DIOCESE OF DES MOINES IA
“We cannot erase the pain of those who have been victimized in the past, and to them I have apologized on behalf of the Church. The Charter for the Protection of Children and Young People, created in response to stories of abuse, calls for openness. As a result of the charter, we’ve been able to better assist victims as they come forward,” said Bishop Joseph L. Charron, C.PP.S.
The U.S. Conference of Catholic Bishops, through the Office of Child and Youth Protection, has audited dioceses across the country to let the public know whether the dioceses have been complying with the Charter for the Protection of Children and Young People since it was first approved in 2002. Auditors said the Diocese of Des Moines has complied, and it was commended for its openness and transparency.
“A commendation was issued for the excellence and extent of the policy and procedures put in place by the Bishop to ensure a sharing of information on issues related to sexual abuse of minors,” according to an audit report to be released today.
Two auditors visited the Diocese of Des Moines for several days in October, and interviewed diocesan staff and some with no connection to the diocese. They reviewed the diocesan policy, the work of the Allegation Review Committee and the diocese’s commitment to create a safe environment for children. The auditors, having visited many dioceses, made a recommendation on how the Diocese of Des Moines might monitor ongoing compliance of its background checks. The recommendation has been implemented.
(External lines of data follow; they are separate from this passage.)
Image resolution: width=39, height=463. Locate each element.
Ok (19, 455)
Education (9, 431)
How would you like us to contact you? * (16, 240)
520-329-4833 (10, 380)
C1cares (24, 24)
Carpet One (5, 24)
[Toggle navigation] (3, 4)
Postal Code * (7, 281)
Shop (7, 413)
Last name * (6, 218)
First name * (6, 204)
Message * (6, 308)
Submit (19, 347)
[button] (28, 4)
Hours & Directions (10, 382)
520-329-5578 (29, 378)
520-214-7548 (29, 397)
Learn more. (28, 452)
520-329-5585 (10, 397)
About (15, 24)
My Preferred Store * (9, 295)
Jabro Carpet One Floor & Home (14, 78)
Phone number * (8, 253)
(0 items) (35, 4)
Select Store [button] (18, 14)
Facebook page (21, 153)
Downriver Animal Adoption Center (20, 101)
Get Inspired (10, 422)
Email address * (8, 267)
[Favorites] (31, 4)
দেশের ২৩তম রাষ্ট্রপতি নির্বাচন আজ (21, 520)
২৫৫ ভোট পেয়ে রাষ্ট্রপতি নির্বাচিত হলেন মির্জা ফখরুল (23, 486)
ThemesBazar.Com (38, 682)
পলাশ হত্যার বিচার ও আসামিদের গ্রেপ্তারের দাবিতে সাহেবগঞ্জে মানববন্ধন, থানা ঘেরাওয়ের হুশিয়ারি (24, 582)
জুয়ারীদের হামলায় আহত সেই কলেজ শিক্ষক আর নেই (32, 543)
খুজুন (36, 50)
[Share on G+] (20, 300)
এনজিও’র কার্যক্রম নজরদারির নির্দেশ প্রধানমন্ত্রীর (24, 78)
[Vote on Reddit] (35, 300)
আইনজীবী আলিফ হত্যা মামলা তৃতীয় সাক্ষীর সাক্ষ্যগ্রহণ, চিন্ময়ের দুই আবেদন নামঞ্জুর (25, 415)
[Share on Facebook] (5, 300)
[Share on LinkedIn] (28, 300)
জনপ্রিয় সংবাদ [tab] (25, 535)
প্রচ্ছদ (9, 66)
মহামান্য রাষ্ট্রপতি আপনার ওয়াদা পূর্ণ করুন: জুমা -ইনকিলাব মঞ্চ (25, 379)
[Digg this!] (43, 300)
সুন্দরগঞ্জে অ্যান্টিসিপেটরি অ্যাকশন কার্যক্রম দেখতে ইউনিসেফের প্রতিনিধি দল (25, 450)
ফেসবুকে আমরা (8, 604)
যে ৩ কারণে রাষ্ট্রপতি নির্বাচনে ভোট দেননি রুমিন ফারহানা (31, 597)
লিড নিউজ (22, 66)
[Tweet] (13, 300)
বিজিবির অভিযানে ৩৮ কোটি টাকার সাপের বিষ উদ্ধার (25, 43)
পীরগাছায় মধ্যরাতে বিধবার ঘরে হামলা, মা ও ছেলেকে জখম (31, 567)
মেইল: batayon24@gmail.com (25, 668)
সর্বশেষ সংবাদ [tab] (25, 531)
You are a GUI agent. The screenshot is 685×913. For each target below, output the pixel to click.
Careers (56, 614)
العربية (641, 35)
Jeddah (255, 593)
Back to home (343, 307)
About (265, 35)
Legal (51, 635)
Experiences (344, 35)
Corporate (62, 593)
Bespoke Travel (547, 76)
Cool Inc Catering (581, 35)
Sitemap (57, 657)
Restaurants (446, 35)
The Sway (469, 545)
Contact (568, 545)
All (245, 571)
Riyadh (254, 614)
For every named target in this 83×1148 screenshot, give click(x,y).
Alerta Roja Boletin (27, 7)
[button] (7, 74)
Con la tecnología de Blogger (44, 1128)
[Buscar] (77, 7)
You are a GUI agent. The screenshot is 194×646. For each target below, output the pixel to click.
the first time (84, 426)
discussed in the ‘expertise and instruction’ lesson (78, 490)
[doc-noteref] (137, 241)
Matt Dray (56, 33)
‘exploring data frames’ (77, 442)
The Diocese of Des Moines announced in 2002 the creation of a policy review committee and the creation of the Allegation Review Committee, including names of the lay experts who volunteered their time for the committee.
This past September, Bishop Charron announced that he was accepting the recommendations of the Allegation Review Committee regarding three priests. The Charter requires the Bishop to pursue the process of removing them from the priesthood (laicization). The committee reviewed allegations made regarding five living priests in the diocese who faced allegations of sexual abuse of minors.
The charter called for all dioceses to participate in a survey by the John Jay College of Criminal Justice for a study on the nature and scope of abuse in the Church. The diocese today also is releasing the survey statistics it sent in for this study. The survey asked for the number of all allegations that were not totally implausible from the years 1950-2002.
In the 52 years covered by the study, 11 of 335 priests who served in the Diocese of Des Moines were accused of sexual abuse of minors. All of the allegations except one stem from reported incidents from the 1980s or before. The Allegation Review Committee heard testimony regarding five of the priests. The remaining priests are either deceased or left the diocese decades ago.
The Diocese reported that in the 52-year timeframe covered by the survey, 30 people made allegations. Since 2002, when the Charter was implemented by the nation’s bishops, the diocese has encouraged victims to contact Victim Assistance Advocate Jo Mulvihill at (515) 286-2031 for counseling, support and to make a formal complaint.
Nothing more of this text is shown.